---- Data supplied

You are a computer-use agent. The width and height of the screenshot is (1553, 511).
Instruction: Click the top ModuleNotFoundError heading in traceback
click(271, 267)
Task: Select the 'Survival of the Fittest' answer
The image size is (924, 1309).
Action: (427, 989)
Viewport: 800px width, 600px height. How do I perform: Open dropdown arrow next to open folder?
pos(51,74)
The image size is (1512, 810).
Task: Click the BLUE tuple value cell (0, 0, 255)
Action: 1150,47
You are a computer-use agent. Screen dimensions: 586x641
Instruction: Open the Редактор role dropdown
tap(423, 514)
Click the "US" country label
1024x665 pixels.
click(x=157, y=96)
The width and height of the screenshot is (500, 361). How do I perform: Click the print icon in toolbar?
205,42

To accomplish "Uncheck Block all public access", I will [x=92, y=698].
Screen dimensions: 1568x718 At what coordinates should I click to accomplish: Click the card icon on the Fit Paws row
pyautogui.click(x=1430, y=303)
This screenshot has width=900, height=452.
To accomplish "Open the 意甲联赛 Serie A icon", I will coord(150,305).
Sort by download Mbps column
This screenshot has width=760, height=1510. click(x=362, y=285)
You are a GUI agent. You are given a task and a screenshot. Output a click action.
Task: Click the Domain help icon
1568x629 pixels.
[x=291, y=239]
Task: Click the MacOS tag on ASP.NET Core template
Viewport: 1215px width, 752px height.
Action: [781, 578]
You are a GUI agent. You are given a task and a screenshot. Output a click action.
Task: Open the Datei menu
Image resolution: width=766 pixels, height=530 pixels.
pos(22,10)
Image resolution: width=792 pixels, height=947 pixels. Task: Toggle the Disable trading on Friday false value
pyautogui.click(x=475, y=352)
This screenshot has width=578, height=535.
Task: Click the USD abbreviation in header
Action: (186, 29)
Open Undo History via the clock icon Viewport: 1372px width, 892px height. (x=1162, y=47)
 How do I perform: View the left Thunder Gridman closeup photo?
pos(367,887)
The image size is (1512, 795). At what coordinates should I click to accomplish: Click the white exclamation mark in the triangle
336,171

--------

Print all of the data above again, line for line, without changing anything.

You are a computer-use agent. The width and height of the screenshot is (1553, 511).
Instruction: Click the top ModuleNotFoundError heading in traceback
click(271, 267)
Task: Select the 'Survival of the Fittest' answer
The image size is (924, 1309).
Action: (427, 989)
Viewport: 800px width, 600px height. How do I perform: Open dropdown arrow next to open folder?
pos(51,74)
The image size is (1512, 810).
Task: Click the BLUE tuple value cell (0, 0, 255)
Action: 1150,47
You are a computer-use agent. Screen dimensions: 586x641
Instruction: Open the Редактор role dropdown
tap(423, 514)
Click the "US" country label
1024x665 pixels.
click(x=157, y=96)
The width and height of the screenshot is (500, 361). How do I perform: Click the print icon in toolbar?
205,42

To accomplish "Uncheck Block all public access", I will [x=92, y=698].
Screen dimensions: 1568x718 At what coordinates should I click to accomplish: Click the card icon on the Fit Paws row
pyautogui.click(x=1430, y=303)
This screenshot has width=900, height=452.
To accomplish "Open the 意甲联赛 Serie A icon", I will coord(150,305).
Sort by download Mbps column
This screenshot has width=760, height=1510. click(x=362, y=285)
You are a GUI agent. You are given a task and a screenshot. Output a click action.
Task: Click the Domain help icon
1568x629 pixels.
[x=291, y=239]
Task: Click the MacOS tag on ASP.NET Core template
Viewport: 1215px width, 752px height.
Action: [781, 578]
You are a GUI agent. You are given a task and a screenshot. Output a click action.
Task: Open the Datei menu
Image resolution: width=766 pixels, height=530 pixels.
pos(22,10)
Image resolution: width=792 pixels, height=947 pixels. Task: Toggle the Disable trading on Friday false value
pyautogui.click(x=475, y=352)
This screenshot has width=578, height=535.
Task: Click the USD abbreviation in header
Action: (186, 29)
Open Undo History via the clock icon Viewport: 1372px width, 892px height. (x=1162, y=47)
 How do I perform: View the left Thunder Gridman closeup photo?
pos(367,887)
The image size is (1512, 795). At what coordinates should I click to accomplish: Click the white exclamation mark in the triangle
336,171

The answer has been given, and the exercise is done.